> [Document section]
· · · · · · ·

Johnson said they had so much joy that he wanted to join them.
Pavilack estimated that about 3,000 people were at the Western Wall the day they visited. He said one of the ministers commented that his church is only half full on Sunday mornings and he was deeply moved by watching so many people come to pray.
The group became acquainted with some of Israel's defense forces in the Golan Heights.
Johnson, who served in Vietnam, said he had much in common with the soldiers and was able to encourage a young married soldier who was unsure about starting a family because of the fighting.
Johnson said he told him they should have children, an investment in the country's future.
Looking up at the clouds, Johnson asked him "Who do you see beyond the clouds?"
The soldier smiled, and Johnson gave him one of his Navy pins.
I told him, "We preach the God of Abraham, Isaac and Jacob. He's my God, too."
For Johnson, the most enlightening part of the trip was learning how vulnerable the country is.
"I didn't realize how thin Israel's borders are," he said.
The group visited Siderot where between 8,000 and 9,000 rockets have been fired on Israel since the year 2000, Pavilick said.
Johnson said the group learned that the people only have 15 seconds to take cover when the alarm sounds and that playground facilities, such as playhouse and a tunnel painted to look like a centipede, double as shelters.

· · · · · · ·

> [Information given]
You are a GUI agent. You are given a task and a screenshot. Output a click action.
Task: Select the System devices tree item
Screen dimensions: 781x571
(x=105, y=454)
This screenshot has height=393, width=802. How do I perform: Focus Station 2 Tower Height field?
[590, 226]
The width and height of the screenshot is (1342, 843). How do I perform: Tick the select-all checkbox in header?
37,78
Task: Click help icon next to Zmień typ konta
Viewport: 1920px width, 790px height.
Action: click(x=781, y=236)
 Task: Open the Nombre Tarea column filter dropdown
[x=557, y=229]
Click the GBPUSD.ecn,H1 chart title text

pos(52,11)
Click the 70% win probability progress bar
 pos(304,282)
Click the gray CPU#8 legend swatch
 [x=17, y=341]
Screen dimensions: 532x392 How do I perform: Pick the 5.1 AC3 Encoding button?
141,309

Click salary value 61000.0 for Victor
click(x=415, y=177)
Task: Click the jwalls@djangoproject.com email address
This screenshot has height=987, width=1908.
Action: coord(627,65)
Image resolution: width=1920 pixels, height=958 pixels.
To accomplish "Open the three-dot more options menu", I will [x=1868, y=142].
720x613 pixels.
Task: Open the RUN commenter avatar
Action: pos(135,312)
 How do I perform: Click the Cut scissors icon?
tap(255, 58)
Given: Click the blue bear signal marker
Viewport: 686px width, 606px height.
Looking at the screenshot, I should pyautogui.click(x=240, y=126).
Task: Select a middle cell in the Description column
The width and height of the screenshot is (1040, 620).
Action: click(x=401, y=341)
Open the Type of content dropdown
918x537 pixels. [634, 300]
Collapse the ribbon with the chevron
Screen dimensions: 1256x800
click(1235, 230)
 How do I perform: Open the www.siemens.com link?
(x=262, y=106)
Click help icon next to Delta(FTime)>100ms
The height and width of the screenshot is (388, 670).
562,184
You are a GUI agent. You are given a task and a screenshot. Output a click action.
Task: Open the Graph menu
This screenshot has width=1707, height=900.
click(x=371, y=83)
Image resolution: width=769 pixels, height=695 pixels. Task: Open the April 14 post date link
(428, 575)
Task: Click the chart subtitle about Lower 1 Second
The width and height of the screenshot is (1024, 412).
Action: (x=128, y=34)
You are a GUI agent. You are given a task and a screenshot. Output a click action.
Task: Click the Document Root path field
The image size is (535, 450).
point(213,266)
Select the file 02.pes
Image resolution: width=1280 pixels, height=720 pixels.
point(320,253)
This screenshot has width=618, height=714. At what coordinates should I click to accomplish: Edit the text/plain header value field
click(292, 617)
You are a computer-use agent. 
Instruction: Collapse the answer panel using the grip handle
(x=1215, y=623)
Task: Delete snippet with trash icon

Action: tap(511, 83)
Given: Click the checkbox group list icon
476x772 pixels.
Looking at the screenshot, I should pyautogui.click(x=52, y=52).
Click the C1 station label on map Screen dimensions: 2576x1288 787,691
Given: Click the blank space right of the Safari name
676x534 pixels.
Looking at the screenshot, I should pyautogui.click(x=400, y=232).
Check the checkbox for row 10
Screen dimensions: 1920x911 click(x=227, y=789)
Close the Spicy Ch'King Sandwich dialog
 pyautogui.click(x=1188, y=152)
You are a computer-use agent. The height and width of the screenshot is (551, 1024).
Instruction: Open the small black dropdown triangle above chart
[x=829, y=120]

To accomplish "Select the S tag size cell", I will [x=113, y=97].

· · · · · · ·

> [Task objective] Please write the next part of the text about the group's trip to Israel, picking up after its last sentence. You won't need the records for this.

> [Expected answer]
Near the border with Lebanon, an Israeli shared about a time when no fence divided the two countries and the Israelis and Lebanese would converse freely.
"His heart is heavy because they no longer can do those things," Johnson said.
Pavilack said their guide warned the group not to wave to the Lebanese working in the fields because Hezbollah fighters could kill interpret a Lebanese citizen waving back as collaboration with the enemy.
For Johnson, the trip also was therapeutic in a way he did not expect.
The group visited at the home of an Ethiopian Jewish couple where the woman is caring for her ailing mother.
Johnson, who had lost his mother on New Year's Day, learned the woman's mother had trouble walking and memory problems, situations he had experienced with his mother. He shared his story.
"There was a communal bond between two children who loved our parents," he said.
"She couldn't speak English but wanted to pray a blessing over me on behalf of my mother. My tears turned to joy. It was too much," he said.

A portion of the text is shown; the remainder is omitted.